**Required task**
In the listing below, from the line with "Tap the word Zadworne" up to and including the line with "567). click(205, 282)", rename "hatched building" to "striped building" and give those lines again with nothing else changed. Leave the pictures out.

**Recorded data**
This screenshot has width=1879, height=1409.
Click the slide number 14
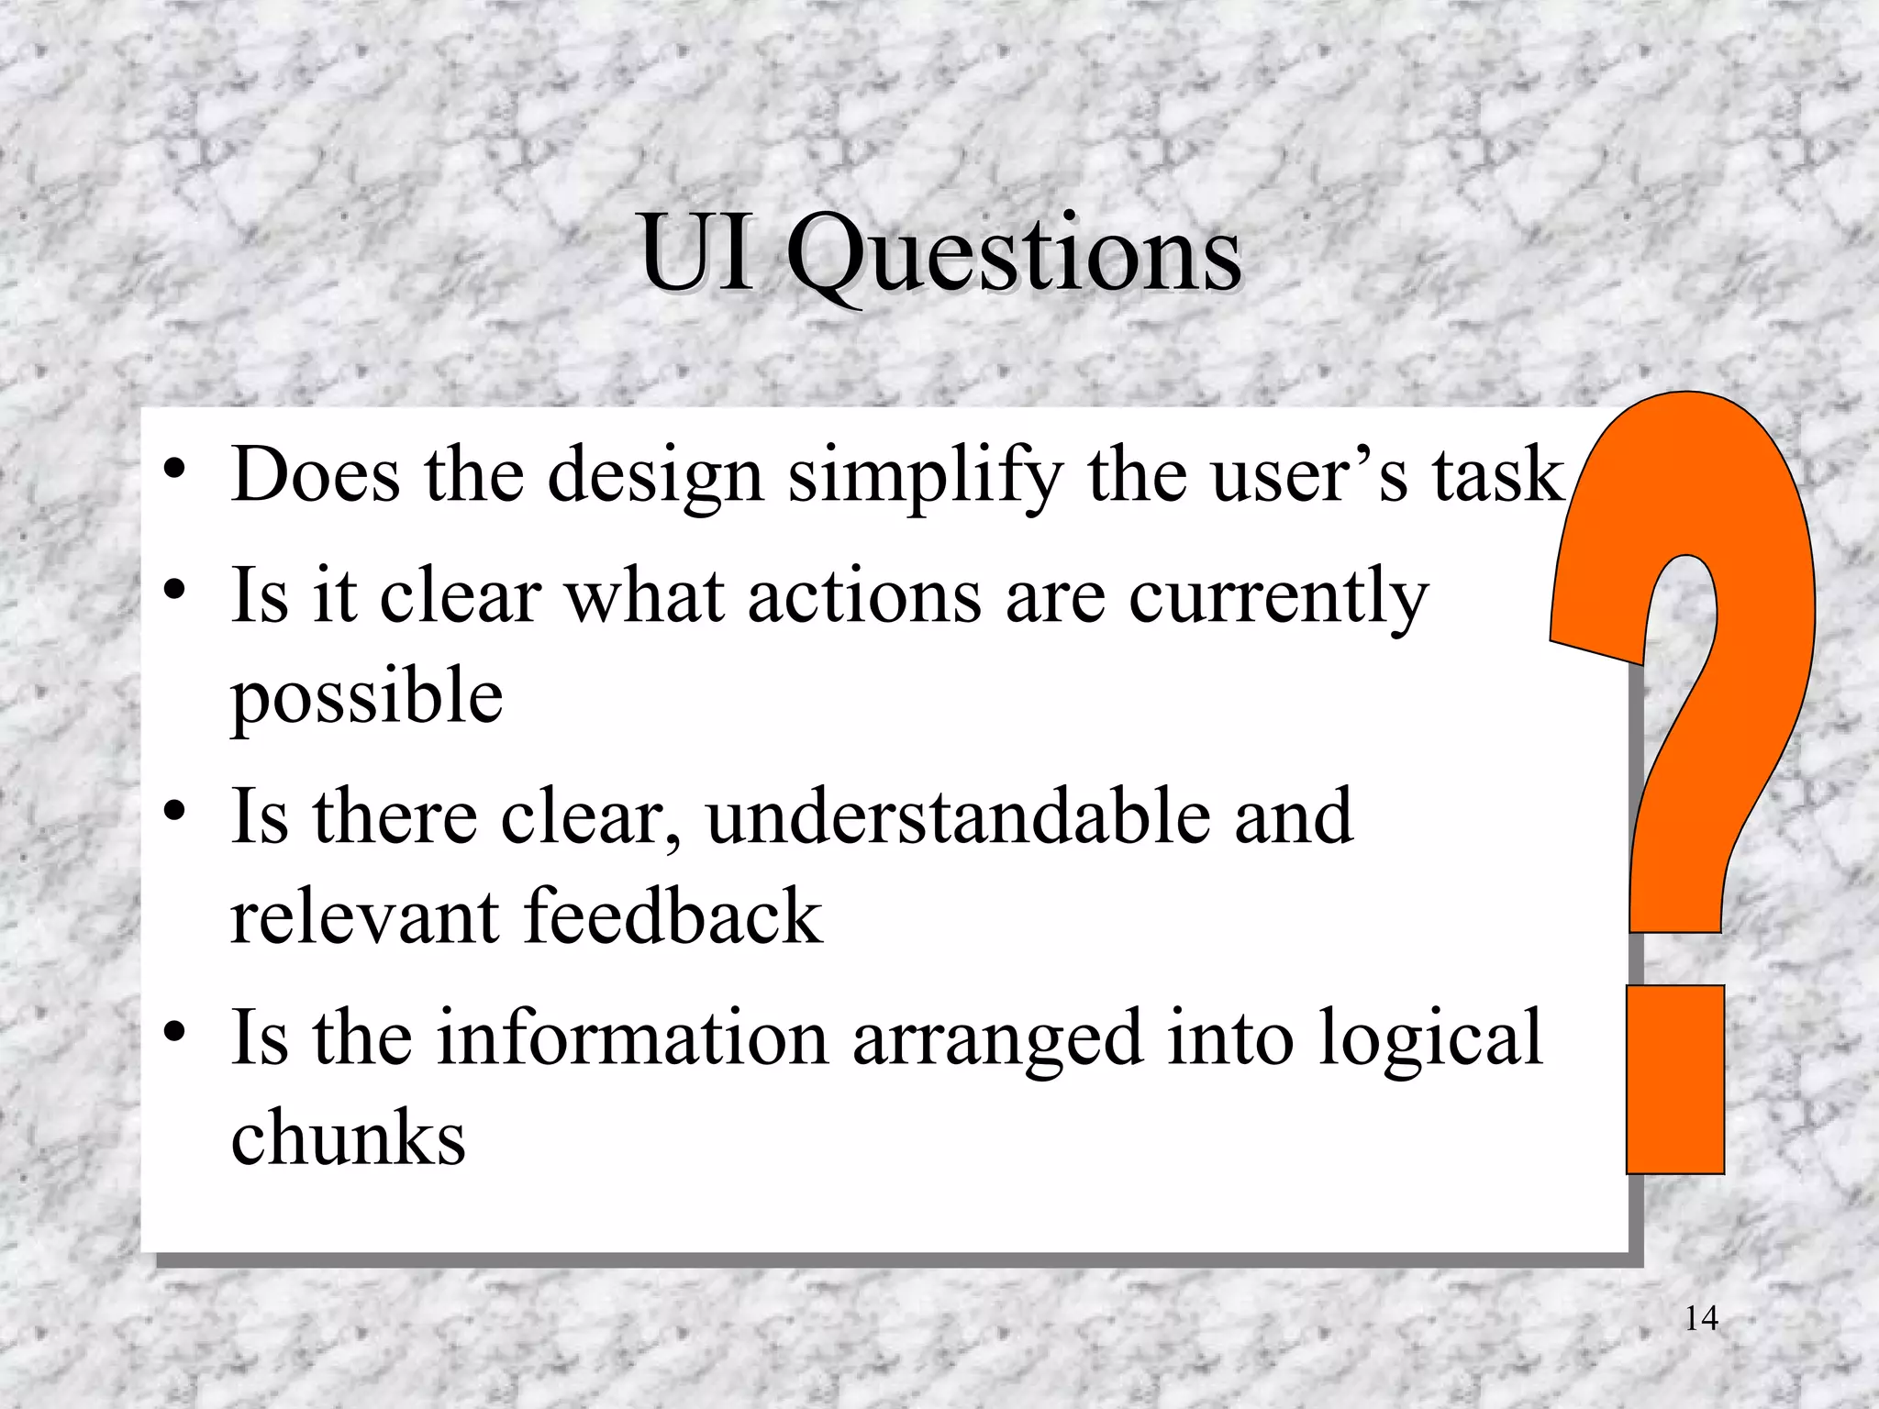click(x=1701, y=1318)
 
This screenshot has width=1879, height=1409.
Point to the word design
click(x=655, y=477)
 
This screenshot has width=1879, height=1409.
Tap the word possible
click(x=366, y=695)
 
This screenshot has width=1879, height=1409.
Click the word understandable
click(x=958, y=816)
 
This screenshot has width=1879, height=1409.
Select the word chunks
click(x=348, y=1137)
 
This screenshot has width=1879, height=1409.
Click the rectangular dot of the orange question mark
click(x=1674, y=1080)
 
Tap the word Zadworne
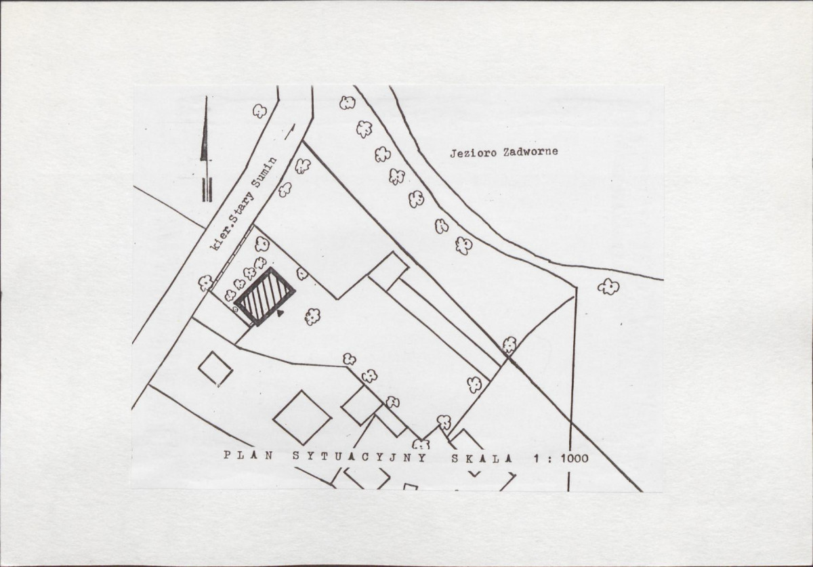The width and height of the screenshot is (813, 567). click(530, 152)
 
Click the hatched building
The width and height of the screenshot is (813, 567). click(265, 296)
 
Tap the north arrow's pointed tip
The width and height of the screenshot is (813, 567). click(206, 98)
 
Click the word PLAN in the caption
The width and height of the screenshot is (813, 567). click(248, 455)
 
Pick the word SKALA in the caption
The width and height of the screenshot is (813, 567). click(482, 459)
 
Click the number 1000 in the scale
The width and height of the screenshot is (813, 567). click(575, 459)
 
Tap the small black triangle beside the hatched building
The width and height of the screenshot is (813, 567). click(279, 313)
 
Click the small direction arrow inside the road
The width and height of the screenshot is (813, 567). click(290, 132)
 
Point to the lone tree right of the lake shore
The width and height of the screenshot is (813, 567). click(608, 287)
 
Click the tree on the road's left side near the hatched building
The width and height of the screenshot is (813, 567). click(205, 282)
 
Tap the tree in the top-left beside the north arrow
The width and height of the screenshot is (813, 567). click(259, 110)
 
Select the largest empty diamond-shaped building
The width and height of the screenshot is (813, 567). click(302, 417)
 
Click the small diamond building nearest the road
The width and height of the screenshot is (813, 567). click(215, 369)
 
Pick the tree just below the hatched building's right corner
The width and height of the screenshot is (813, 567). click(312, 316)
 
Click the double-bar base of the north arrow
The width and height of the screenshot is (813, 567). click(207, 190)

**Correct response**
Tap the word Zadworne
The width and height of the screenshot is (813, 567). click(530, 152)
 
Click the striped building
The width and height of the screenshot is (813, 567). click(265, 296)
 
Tap the north arrow's pointed tip
The width and height of the screenshot is (813, 567). click(206, 98)
 
Click the word PLAN in the caption
The width and height of the screenshot is (813, 567). click(248, 455)
 
Pick the word SKALA in the caption
The width and height of the screenshot is (813, 567). click(482, 459)
 
Click the number 1000 in the scale
The width and height of the screenshot is (813, 567). click(575, 459)
 
Tap the small black triangle beside the striped building
The width and height of the screenshot is (813, 567). click(279, 313)
 
Click the small direction arrow inside the road
The width and height of the screenshot is (813, 567). click(290, 132)
 
Point to the lone tree right of the lake shore
The width and height of the screenshot is (813, 567). click(608, 287)
 
Click the tree on the road's left side near the striped building
The width and height of the screenshot is (813, 567). click(205, 282)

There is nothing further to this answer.